How To Counter Bad Effects Of Divorce
By OSAblogger on Feb 11, 2009 in Keeping Our Children Safe
All children are different and respond differently to divorce. Depending on the characteristics of the children – age, emotional maturity, happiness, resiliency to trauma – the easier or more difficult it will be for children to weather a divorce.
As a parent, you should know your children better than anyone…use your best judgment with your children during considering divorce. First you have to know little about conflict in relationships and then continue the following.
There are ways of helping your child transition though-and you can be the one who initiates these to help your child deal with the effects of divorce. Here are four suggestions you can start immediately to help the adjustment period go smoothly.

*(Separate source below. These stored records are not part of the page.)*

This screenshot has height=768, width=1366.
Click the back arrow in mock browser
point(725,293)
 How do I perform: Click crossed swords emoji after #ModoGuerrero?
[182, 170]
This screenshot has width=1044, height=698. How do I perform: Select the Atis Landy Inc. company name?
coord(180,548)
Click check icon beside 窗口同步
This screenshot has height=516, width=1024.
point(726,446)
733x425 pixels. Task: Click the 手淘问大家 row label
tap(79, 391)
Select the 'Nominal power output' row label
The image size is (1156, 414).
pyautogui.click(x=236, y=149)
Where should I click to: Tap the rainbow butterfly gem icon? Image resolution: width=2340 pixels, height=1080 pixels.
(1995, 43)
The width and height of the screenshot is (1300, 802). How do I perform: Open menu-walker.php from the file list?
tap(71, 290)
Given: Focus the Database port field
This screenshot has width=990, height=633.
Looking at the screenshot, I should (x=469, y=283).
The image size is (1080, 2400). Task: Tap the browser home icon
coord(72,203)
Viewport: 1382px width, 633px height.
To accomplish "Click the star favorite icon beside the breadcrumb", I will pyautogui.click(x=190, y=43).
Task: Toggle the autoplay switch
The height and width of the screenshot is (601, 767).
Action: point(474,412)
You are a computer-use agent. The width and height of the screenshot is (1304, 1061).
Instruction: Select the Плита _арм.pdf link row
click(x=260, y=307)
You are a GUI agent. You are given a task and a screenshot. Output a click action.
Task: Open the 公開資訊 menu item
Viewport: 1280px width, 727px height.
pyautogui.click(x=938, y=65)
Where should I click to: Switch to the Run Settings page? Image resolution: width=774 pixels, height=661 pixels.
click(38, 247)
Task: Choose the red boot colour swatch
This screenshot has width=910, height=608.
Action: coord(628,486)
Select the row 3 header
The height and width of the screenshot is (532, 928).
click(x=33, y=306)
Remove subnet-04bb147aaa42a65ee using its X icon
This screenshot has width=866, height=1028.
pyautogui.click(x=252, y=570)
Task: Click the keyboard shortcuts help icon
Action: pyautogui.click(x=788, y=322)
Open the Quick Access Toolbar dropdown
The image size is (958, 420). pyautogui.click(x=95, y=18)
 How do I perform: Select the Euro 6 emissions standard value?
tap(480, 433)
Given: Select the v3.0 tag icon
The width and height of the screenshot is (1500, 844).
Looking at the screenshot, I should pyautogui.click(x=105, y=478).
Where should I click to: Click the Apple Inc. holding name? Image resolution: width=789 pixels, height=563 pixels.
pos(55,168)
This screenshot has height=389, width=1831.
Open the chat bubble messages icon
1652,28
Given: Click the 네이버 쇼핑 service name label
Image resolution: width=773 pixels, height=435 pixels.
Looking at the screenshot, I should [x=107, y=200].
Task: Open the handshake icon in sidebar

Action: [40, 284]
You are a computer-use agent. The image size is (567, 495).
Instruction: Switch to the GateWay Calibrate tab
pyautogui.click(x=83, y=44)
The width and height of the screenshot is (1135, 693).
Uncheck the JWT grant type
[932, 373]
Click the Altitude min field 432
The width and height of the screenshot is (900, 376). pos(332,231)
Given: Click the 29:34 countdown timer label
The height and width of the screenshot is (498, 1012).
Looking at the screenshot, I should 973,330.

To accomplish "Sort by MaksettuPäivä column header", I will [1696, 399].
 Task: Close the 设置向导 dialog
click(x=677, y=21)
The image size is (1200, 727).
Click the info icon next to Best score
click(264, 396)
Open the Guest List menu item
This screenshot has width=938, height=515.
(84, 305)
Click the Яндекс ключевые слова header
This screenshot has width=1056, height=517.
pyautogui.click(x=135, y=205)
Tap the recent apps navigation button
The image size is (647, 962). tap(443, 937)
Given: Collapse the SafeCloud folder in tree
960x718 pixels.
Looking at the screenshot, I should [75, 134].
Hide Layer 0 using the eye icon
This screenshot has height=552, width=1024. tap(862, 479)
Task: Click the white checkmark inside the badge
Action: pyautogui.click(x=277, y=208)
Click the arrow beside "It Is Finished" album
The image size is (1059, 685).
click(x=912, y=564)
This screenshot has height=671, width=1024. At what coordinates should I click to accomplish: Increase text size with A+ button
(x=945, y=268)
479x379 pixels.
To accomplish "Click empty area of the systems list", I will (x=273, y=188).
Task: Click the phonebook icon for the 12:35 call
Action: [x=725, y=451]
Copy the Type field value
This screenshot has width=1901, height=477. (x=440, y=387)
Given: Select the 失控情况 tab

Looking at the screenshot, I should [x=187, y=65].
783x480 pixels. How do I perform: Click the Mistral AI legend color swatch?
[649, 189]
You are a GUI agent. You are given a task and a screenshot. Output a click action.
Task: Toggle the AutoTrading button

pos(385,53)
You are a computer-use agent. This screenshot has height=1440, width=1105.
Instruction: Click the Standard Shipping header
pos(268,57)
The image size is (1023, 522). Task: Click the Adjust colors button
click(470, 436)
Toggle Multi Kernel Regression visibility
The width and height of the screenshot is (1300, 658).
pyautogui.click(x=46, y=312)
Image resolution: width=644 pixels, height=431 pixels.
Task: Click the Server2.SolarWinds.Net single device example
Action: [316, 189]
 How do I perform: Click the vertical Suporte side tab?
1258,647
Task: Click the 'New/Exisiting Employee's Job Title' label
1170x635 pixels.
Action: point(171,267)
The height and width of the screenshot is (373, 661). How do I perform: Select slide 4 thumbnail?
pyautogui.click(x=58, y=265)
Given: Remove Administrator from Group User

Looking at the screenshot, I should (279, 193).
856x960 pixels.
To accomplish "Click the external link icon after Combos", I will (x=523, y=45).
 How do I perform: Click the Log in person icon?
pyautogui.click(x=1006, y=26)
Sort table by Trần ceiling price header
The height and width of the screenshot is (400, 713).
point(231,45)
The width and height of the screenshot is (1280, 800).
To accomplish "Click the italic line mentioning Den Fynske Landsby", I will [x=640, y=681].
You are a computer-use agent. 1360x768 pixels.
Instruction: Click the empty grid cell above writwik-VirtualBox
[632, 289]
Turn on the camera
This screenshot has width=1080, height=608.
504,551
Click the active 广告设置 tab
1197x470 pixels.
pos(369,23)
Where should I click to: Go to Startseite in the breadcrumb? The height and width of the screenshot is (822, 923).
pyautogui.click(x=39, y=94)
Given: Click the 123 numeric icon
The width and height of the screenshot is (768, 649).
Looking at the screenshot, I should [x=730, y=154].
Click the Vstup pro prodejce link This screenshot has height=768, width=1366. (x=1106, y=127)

# Reassure the child of your love. The worry that most parents have is that their child will blame himself for the divorce. You can easily combat this idea by directly telling the child that it isn’t his fault and that you love him. Repeat this often. Any time any new complication with the divorce comes up, reassure the child that it isn’t his fault and that both parents love him. Also, ask direct questions to your child so that you know what she is thinking. Ask if the child feels like it is her fault the divorce happened. Then let her know that it isn’t her fault and her behavior wasn’t the cause. Then reassure her of your love.
# Let your child grieve. Don’t expect your child to hide any negative emotions. Just like you will have to grieve over the lost relationship, your child will need to as well. Let your child be sad-and talk to her about her sadness. Let her know it is okay to feel sad and that she will work through it. If your son is angry, talk to him about his anger. It is normal for the children to feel this way.
# Come up with a good child custody schedule. This is vitally important because the visitation schedule will determine when the kids see their parents until they are 18 years old. Come up with a custody agreement that allows the children to see both parents as often as possible (or as often as is reasonable considering the parents and the cause of divorce). Try to have both parents allowed to come to various events of the child (like baseball games or piano recitals). And, as you’re making the schedule, inform your child of what is going on. Tell them who they’ll be spending time with, and ask for any appropriate input. This will let your child feel enabled and also let them know they will get to see both of their parents. After reading it, dont think this the end you can also check on types of divorce
Usually, divorce represents the first real trauma of a child’s life. Keep this in mind when your making your divorce decision. Divorce is a serious step and nothing should be done until your’re certain that divorce is the best course of action. Getting a divorce without making sure that divorce is the right thing is selfish on your part and is the wrong thing to do to your children…after all, they deserve your best effort!